Decision is made by selecting and evaluating alternatives defined in previous step. If we are sure
that the decision we made can actually be achieved – we are ready for the next phase.
Implementation Phase
As the growth of e-commerce continues to saturate the market, the importance of BI becomes
even more apparent than ever. Business owners have to make smart decisions regarding how
they wish to see their marketing spend, as anything a consumer now wants is only a click away.
Integrating business intelligence into their operations helps the company by delivering value
through the following ways:
Effective decision-making
The sole reason behind the implementation of BI is to convert raw company data into analyzable,
well-structured insights that enable the organizational executives to implement strategic
decision- making.
Great business intelligence means having all your business data in a unified dashboard to include
all the relevant data from different areas such as finance, sales, and many others – all that aim to
provide a holistic view of the business.
Sales & marketing
Customer experience
Business intelligence is also helpful by delivering the necessary information to help companies
understand how their customers interact with their business.
Data accuracy is improved when one can access all customer information from a single
dashboard, enabling the businesses to enhance customer support, engagement, and experience.
BI helps analyze customer insights to improve the targeting and segmentation of the different
categories of customers. This helps identify which resources need to be applied for the
businesses to attract only valuable customers to achieve particular goals.
Boosting productivity
The automation of routine tasks through BI helps an organization to refine its operational
processes.Business intelligence introduces ways to seamlessly improve inventory control and
reduce inefficient constrictions within the organizational structure.
Easy-to-access centralized data also cuts down on the administration time and efforts,
simultaneously boosting data integrity and productivity.
The centralized nature of BI data boosts transparency in organizational operations.
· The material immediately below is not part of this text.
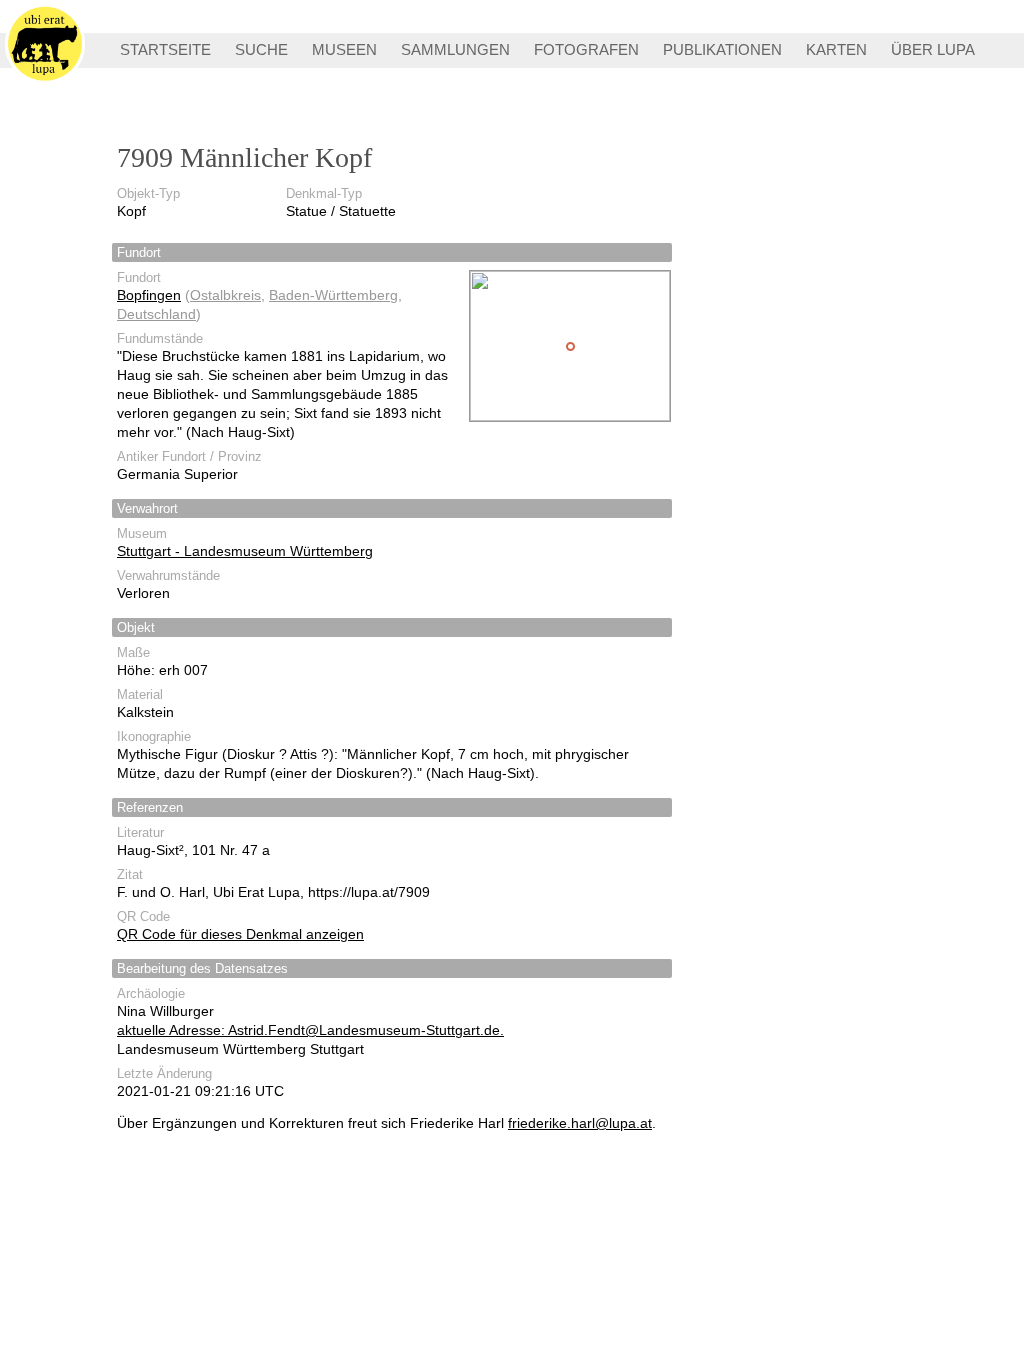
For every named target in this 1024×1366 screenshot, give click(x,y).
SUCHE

BI also seeks
to expose the errors that might lead to lots of downtime and wasted resources.
Companies are now tasked with heavier responsibilities when it comes to the protection of
personal data. There is a keen focus on organizations to adhere to data protection regulations
should they wish to store customer information. Implementing BI tools ensures that businesses
can address the issue of data governance and integrity.
Tips for choosing the right business intelligence tools
Going for the right BI tools is as important as collecting the data itself. There are many business
intelligence software that one can go for.
Integration
Before implementing any BI tools, every company has its own reporting processes. Ensure that
the tools you go for are easily integrated with existing structures and can easily incorporate the
data received from different sources.
One of the first steps to undertake before getting a business intelligence tool is identifying the
goals that wish to achieve. Setting parameters from the initial stages enables to choose the right
data.
User-friendliness
Before settling on a tool, ensure that it has an intuitive interface that’s easy to use by all the
approved users. Nothing is worse than any system that’s clunky and hard to operate. This means
that the BI tool has to be easy to access, operate, and translate the information it provides.